• [TEXTO APRESENTADO]:

-- -- --

O capital social inicial foi de 1.200 contos, divididos em 24.000 acções de 500 mil réis cada mas com possibilidade de alargamento aos 2.000. No âmbito da sua actividade tinha por objectivo «as operações de um banco de circulação, descontos e depósitos e todas as demais que forem próprias da sua natureza. Entre outras das mais destacadas teve a da emissão de notas. Foi um dos nove bancos nacionais que teve autorização para o fazer até à concessão da exclusividade ao Banco de Portugal.
Quando se implantou a República ambos gozavam de solidez e estabilidade. Helder Adegar da Fonseca, na obra já mencionada, considera que «a criação dos dois bancos teve importantes repercussões no mercado local de capitais. Por um lado, colocaram-se entre os principais fornecedores de crédito bancário na região, como o mostram o movimentos activos dos créditos hipotecários e em conta corrente realizado entre
1881 e 1910, sendo provável que o Banco Eborense tivesse uma posição muito forte no distrito de Évora. Em segundo lugar, com os depósitos a prazo, atraíram uma parte importante e crescente da poupança local».

-- -- --

• [EXCERTOS DAS LINHAS]:

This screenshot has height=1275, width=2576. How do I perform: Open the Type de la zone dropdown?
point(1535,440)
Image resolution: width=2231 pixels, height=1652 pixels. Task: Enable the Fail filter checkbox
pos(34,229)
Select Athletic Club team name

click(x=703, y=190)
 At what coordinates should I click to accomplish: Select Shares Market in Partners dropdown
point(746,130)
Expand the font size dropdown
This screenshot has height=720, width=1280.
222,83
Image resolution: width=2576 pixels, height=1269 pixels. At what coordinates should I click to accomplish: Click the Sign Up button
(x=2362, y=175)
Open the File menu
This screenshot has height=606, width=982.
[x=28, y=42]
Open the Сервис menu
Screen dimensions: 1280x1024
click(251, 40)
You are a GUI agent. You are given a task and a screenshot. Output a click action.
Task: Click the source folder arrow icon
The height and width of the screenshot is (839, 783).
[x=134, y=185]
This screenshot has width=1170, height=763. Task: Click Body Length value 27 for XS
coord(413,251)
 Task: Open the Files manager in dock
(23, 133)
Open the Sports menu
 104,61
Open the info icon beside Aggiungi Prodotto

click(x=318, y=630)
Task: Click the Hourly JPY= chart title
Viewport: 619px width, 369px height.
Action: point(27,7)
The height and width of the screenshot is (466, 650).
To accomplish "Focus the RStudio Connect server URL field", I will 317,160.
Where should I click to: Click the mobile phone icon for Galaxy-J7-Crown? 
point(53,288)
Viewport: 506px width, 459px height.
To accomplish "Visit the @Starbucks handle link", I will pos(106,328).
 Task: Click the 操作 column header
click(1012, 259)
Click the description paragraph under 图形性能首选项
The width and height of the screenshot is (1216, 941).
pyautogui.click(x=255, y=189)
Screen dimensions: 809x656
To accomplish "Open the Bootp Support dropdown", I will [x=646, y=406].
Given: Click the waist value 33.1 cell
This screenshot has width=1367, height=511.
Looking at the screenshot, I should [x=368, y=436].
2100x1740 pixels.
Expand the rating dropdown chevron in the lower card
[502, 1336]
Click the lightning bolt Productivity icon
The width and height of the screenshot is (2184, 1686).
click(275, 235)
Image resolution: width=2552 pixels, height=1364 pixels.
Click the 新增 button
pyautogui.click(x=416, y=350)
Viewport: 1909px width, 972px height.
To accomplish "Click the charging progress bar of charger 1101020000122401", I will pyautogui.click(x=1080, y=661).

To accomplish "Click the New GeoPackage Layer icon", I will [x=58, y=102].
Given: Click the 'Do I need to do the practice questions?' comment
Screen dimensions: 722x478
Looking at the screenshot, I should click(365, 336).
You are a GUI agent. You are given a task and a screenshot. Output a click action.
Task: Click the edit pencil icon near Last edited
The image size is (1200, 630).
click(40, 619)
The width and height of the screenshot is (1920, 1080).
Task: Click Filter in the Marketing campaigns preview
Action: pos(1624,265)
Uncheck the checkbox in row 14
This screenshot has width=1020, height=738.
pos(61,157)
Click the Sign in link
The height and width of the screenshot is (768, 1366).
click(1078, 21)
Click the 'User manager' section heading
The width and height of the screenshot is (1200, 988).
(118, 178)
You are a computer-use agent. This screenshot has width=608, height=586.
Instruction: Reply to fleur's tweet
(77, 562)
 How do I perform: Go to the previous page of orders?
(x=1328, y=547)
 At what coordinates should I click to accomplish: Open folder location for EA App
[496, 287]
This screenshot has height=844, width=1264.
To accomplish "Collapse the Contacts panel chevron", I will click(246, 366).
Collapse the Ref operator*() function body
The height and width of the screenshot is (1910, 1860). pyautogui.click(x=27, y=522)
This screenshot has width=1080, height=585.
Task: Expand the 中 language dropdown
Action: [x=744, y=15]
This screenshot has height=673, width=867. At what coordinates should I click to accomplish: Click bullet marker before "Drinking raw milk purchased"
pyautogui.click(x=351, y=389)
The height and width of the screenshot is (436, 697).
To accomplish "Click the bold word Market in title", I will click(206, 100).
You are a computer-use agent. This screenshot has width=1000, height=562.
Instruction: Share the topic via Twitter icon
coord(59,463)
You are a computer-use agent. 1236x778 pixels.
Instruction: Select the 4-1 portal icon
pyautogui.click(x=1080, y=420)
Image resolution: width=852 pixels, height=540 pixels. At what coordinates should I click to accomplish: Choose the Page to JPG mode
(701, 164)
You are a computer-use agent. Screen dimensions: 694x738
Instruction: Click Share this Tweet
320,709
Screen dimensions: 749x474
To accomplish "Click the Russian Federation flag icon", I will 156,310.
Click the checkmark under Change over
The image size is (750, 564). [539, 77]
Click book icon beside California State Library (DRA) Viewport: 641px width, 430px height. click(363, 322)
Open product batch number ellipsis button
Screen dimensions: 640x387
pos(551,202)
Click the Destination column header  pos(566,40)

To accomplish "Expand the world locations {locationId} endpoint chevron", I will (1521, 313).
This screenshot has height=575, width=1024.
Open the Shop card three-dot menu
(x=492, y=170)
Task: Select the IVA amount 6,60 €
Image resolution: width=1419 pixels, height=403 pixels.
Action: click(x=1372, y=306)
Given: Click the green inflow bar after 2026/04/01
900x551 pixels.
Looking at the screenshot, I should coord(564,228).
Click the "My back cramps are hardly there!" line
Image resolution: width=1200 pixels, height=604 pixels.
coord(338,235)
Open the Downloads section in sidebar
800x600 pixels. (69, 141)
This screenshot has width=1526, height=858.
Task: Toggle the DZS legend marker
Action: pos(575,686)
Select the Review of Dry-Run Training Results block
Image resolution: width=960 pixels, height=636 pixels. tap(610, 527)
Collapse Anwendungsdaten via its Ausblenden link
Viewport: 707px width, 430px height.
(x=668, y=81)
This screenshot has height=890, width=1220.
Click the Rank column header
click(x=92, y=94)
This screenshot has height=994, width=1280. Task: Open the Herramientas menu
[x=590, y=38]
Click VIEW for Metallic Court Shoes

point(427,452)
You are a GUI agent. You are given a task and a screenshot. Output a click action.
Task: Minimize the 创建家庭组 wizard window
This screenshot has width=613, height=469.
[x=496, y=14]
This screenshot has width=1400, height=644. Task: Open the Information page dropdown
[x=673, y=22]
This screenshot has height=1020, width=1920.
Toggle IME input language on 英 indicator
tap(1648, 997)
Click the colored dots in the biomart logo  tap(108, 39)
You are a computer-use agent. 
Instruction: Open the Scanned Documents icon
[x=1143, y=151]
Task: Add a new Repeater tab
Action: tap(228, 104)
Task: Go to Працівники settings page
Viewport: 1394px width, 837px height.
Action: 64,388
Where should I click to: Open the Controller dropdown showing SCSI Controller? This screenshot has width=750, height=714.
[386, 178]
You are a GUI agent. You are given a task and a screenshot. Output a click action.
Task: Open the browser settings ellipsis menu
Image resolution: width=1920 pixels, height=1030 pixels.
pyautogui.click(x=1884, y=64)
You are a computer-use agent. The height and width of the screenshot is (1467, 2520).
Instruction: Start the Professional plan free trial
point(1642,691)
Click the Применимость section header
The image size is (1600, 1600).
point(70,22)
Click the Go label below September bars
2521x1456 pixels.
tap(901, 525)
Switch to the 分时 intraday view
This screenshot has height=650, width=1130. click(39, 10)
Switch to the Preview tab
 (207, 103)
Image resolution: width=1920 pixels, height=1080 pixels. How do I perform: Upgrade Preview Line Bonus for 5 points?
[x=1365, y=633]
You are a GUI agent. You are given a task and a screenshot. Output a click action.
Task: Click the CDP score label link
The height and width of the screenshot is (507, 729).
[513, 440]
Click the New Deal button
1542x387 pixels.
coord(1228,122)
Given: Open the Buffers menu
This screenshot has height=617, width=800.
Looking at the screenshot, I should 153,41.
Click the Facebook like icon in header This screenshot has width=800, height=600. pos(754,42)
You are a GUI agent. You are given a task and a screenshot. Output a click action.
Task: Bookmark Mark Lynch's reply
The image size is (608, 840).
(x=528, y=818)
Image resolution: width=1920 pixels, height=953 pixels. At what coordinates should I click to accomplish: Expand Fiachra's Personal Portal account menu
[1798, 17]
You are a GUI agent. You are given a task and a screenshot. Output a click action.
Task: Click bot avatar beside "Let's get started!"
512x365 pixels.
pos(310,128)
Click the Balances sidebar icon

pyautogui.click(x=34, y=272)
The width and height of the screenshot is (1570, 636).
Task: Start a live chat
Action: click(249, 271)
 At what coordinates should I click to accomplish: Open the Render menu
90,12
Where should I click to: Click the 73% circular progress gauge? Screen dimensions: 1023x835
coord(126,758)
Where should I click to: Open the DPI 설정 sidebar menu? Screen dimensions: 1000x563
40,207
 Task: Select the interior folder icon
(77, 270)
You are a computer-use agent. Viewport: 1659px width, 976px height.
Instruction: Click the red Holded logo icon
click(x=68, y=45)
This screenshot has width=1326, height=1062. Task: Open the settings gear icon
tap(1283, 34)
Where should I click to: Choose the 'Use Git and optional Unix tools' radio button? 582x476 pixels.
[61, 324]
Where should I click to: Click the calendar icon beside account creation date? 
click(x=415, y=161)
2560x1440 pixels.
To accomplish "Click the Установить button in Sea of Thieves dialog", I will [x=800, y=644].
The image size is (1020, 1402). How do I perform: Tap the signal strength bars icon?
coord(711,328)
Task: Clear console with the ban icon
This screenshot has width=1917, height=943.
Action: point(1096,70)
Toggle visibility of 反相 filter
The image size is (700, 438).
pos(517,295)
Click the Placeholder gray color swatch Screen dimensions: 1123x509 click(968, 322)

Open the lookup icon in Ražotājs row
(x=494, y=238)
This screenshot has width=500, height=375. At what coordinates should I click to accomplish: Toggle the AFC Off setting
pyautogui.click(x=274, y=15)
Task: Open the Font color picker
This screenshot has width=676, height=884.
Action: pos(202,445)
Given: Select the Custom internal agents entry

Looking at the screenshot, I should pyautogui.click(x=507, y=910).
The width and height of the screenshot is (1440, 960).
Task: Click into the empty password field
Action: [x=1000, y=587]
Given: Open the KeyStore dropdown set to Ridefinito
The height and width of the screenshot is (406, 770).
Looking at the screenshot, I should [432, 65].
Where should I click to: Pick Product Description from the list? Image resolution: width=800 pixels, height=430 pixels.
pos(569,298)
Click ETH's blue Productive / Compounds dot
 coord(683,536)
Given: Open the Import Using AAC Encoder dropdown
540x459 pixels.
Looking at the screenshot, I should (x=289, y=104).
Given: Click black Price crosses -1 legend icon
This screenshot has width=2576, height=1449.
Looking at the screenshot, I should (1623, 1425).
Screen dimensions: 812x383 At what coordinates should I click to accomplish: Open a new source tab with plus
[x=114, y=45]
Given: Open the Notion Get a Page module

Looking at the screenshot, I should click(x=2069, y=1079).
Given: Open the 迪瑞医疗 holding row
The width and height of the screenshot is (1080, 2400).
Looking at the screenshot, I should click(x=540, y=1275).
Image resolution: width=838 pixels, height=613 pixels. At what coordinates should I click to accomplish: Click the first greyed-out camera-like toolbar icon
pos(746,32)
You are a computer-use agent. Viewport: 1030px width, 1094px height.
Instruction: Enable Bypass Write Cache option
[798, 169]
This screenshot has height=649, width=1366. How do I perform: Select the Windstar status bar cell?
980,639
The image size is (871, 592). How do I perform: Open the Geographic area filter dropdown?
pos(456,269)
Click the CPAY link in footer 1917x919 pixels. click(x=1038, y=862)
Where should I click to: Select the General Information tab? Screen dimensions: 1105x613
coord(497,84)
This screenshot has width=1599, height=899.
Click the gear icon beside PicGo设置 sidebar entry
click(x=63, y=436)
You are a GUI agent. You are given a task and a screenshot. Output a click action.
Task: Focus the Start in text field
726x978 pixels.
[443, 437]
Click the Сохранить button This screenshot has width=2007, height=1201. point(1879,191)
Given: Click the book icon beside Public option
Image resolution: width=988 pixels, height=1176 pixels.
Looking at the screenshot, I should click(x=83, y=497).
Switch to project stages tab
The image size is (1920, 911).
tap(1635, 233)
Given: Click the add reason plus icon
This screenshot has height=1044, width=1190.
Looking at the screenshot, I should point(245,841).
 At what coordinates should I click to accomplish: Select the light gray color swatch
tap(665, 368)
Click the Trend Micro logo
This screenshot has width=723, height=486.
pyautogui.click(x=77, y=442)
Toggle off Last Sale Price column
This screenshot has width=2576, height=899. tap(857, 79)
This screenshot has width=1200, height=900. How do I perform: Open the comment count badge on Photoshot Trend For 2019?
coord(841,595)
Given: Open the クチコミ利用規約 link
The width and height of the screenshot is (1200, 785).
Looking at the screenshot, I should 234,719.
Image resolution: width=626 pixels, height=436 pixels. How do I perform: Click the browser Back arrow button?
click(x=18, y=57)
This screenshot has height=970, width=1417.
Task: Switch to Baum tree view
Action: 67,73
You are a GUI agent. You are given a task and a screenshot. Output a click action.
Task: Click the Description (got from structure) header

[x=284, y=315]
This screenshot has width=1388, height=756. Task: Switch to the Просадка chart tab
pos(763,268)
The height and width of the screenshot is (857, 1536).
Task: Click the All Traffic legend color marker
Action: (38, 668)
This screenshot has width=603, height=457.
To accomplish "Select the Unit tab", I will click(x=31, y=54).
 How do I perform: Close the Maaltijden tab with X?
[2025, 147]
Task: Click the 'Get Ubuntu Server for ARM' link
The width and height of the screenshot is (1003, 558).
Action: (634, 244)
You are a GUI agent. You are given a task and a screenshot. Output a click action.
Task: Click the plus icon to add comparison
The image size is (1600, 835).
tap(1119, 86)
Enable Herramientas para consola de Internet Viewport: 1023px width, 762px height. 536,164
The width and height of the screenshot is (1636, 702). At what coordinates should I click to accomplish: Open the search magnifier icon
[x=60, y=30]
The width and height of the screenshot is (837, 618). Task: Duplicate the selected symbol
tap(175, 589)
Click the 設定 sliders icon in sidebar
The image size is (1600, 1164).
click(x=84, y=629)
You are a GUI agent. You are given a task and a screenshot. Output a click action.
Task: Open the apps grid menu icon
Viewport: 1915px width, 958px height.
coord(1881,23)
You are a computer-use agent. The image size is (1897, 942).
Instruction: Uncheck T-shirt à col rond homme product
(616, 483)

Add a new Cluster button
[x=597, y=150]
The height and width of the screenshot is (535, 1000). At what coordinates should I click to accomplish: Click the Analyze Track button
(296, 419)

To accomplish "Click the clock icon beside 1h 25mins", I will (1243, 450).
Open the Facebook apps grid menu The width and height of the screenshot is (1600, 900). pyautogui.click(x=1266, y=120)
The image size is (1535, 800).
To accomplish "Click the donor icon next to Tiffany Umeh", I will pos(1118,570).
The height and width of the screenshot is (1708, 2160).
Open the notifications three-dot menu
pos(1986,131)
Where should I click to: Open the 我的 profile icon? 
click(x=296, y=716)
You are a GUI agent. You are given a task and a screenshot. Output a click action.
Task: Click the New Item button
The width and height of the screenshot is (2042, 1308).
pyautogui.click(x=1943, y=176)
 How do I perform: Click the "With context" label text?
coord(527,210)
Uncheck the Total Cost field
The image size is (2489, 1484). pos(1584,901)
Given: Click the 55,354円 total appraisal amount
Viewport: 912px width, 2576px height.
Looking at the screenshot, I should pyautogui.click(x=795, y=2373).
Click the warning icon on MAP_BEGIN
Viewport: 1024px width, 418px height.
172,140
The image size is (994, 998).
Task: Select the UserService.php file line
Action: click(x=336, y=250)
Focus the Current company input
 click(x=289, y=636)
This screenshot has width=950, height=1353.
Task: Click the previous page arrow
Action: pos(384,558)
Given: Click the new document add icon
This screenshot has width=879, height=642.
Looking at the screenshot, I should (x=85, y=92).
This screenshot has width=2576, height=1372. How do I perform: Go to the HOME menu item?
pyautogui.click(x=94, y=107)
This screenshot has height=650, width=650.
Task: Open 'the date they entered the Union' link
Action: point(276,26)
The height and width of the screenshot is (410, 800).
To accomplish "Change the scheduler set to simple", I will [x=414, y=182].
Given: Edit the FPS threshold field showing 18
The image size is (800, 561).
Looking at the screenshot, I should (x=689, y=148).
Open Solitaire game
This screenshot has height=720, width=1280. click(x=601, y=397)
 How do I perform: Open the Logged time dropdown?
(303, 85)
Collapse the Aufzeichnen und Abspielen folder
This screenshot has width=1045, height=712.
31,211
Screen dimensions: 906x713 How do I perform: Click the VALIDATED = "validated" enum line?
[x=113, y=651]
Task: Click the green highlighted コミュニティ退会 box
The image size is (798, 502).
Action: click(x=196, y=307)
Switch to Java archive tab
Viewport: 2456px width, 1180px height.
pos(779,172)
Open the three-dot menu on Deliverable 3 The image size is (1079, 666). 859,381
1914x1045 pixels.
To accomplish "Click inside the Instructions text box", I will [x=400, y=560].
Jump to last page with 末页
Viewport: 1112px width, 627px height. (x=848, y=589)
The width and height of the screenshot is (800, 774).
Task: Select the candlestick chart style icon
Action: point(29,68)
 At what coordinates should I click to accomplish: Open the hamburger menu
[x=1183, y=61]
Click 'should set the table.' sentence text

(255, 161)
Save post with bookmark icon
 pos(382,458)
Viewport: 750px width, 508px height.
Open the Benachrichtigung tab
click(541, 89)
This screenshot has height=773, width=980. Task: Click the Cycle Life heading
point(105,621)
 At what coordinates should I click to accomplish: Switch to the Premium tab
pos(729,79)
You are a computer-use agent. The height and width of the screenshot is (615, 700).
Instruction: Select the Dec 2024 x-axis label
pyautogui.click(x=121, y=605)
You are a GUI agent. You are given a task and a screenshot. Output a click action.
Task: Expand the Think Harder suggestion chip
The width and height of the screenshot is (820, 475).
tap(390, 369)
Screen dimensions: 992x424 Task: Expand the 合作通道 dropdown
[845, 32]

-- -- --

• [OBJETIVO PROPOSTO]: Dê seguimento ao texto sobre os bancos de Évora, começando logo após a última frase apresentada.

• [RESPOSTA ESPERADA]:
Com alguma surpresa, o Banco Eborense entrou em fase de acelerado declínio, tendo encerrado em 1918. Não tinha conseguido suportar a garantia de segurança que o investimento em títulos governamentais viera trazer ao mercado de capitais. Em 1920 foi incorporado no Banco Nacional Ultramarino, entidade bancária criada em 16 de Maio de 1864 como entidade emissora de dinheiro para os territórios ultramarinos portugueses. Em contrapartida, em 1915 foi constituída na área dos seguros “A Pátria” – Companhia Alentejana de Seguros, velha aspiração dos lavradores que pretendiam proteger as suas searas sem que o crédito obtido deixasse de ser avalizado exclusivamente pelas suas terras.
Era deste modo que procediam as três principais seguradoras com agências locais, todas sediadas na Rua de Avis: “Portugal”, “Portuense”, “Portugal Previdente” e “La Union e Fénix Espanhola” A 24 de Agosto reúne pela primeira vez a comissão organizadora que coordenou os trabalhos de fundação e instalação da companhia. Fica definido que o capital social será de 500.000 escudos, divididos em 10.000 acções de 50 escudos, as quais ficam subscritas em três meses.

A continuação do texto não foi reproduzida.